EXCERPTED TEXT:
___
Let error AND returning/printing a "string" for scheme procedure

Question

my function checks simple values and should have output/return depending on the result. I have 2 problems: 1. when I replace the let value (-1) of runner with the expression (randint (-5 10)), where randint is another procedure that returns a random number between -5 and 10, it doesnt work

2. I want to return/print a string for the first two if statements if they are true, dont know how to do that in scheme.

Here is the code:

(define (check)
  (let (runner(randint -5 10)
    (cond ((and (< runner 1) (> runner -3))
           (display "yes"))
          ((and (< runner -2) (> runner -6))
           (display "no"))
          ((> runner 0)
           (display runner))))))

Here is the code for randint:

(define random
(let ((a 69069) (c 1) (m (expt 2 32)) (seed 19380110))
 (lambda new-seed
 (if (pair? new-seed)
 (set! seed (car new-seed))
 (set! seed (modulo (+ (* seed a) c) m)))
 (/ seed m))))

(define (randint . args)
 (cond ((= (length args) 1)
 (floor (* (random) (car args))))
 ((= (length args) 2)
 (+ (car args) (floor (* (random) (- (cadr args) (car args))))))
 (else (error 'randint "usage: (randint [lo] hi)"))))

Answer 1

Apart from the syntax problems pointed by @Rptx, there's one killer bug in your code: you can't have one-armed ifs in Racket (meaning: they must have a consequent and an alternative). You can either nest them, or better yet: use cond, which is perfect for testing multiple conditions. This should work:

(define (check)
  (let ((runner (randint -5 10)))
    (cond ((and (< runner 1) (> runner -3))
           "yes")
          ((and (< runner -2) (> runner -6))
           "no")
          ((> runner 0)
           runner))))

Use it like this:

(display (check))

Regarding the issue with randint: Now that you have posted the code I can confirm that the problem was in the way that you were passing the parameters. As shown above, this is the correct way:

(randint -5 10)

Answer 2

It really hurts my eyes to see 3 expressions in a implicit begin with each their own if without alternative. Here is a version using cond (only because it's 2 terms and an alternative) Also notice that it's enough with one < with the bounds on each side of your variable rather than splitting it up in two with a logical and between.

(define (check)
  (let ((runner -1))
    (cond ((< -3 runner 1)  "yes")
          ((< -6 runner -2) "no")
          (else "runner"))))

(display (check)) ; ==> void, displays the result of check

Answer 3

There are several mistakes in your code.

1. You are missing parens around check. You are currently defining check as a variable, not as a procedure.
2. You are missing a procedure to print.
3. Print and return are not the same thing. The procedure will return what the last statement of the body of let returns. In your case, it will return 'runner if (> runner 0) is true, or false otherwise.
4. If you don't post the error you get when you use randint We can't know what is wrong.

Here is a working version of your procedure:

(define (check)
  (let ((runner -1))
    (if (and (< runner 1) (> runner -3)) (display "yes"))
    (if (and (< runner -2) (> runner -6)) (display "no"))
    (if (> runner 0) (car '(runner)))))
___
SUPPLIED DATA:
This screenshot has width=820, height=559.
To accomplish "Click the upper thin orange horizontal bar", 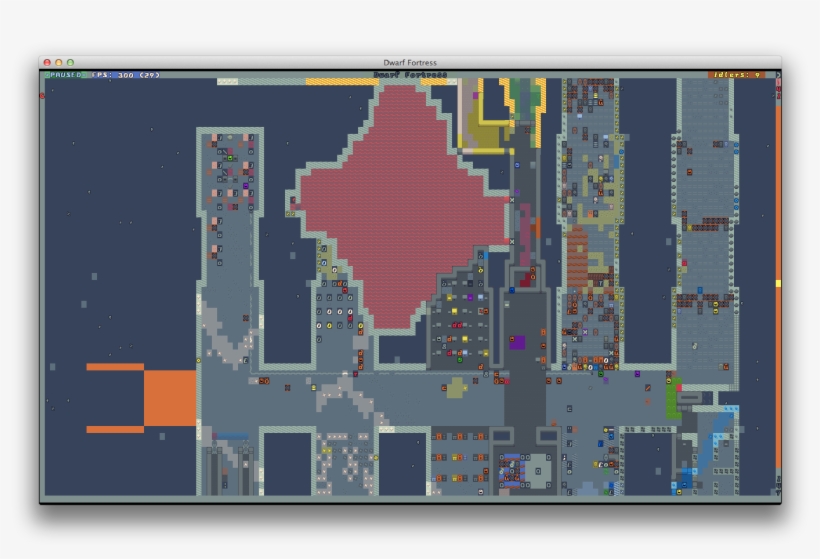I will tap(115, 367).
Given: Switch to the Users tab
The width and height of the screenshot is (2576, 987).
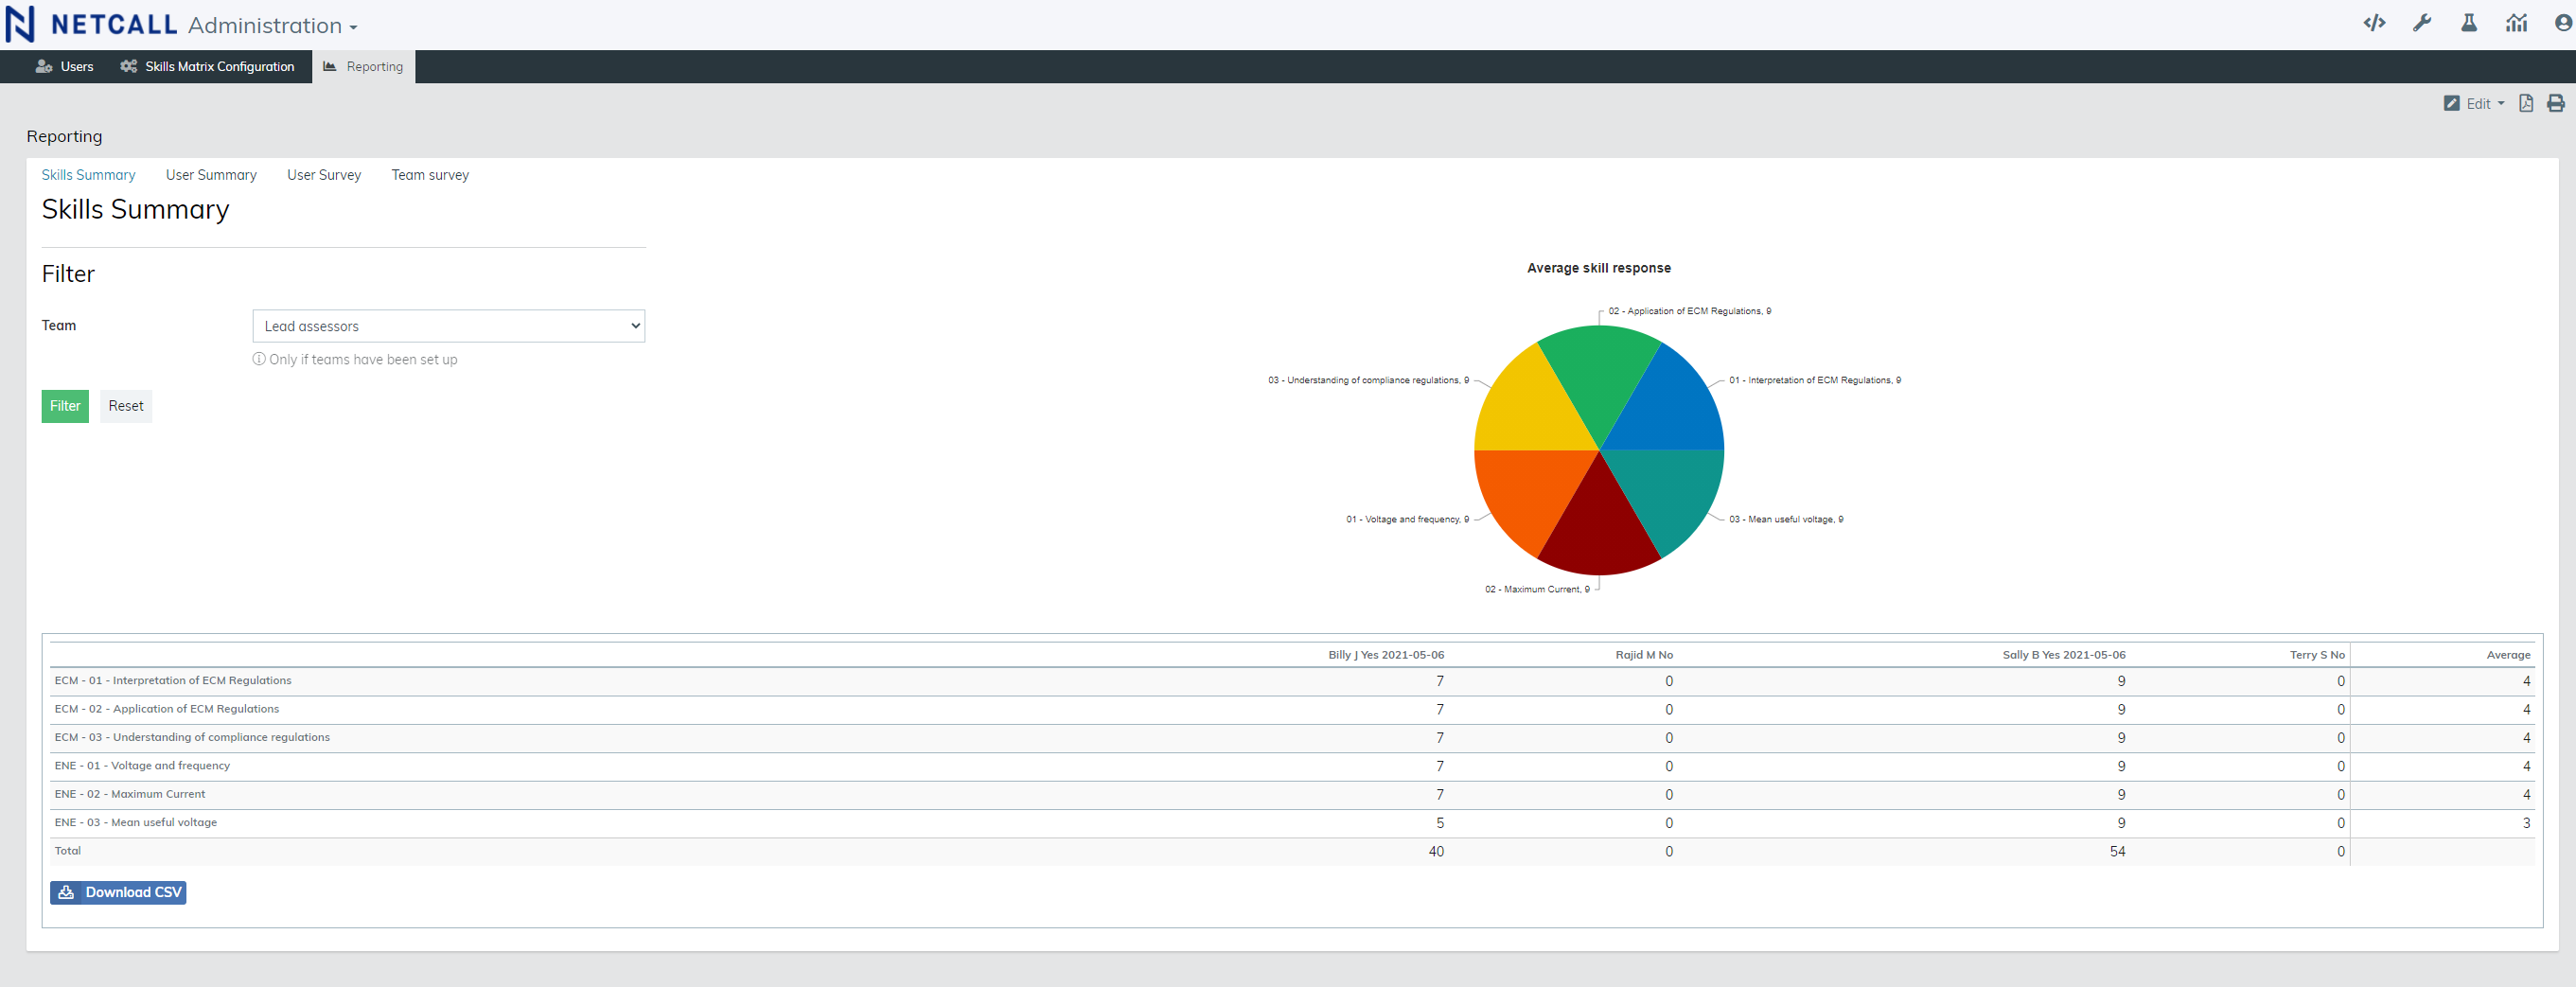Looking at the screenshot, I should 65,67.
___
REQUIREMENTS: Please transcribe the Scheme thread from "(/ seed m))))" to "args) (car args))))))" word for word.

THE RESPONSE:
(/ seed m))))

(define (randint . args)
 (cond ((= (length args) 1)
 (floor (* (random) (car args))))
 ((= (length args) 2)
 (+ (car args) (floor (* (random) (- (cadr args) (car args))))))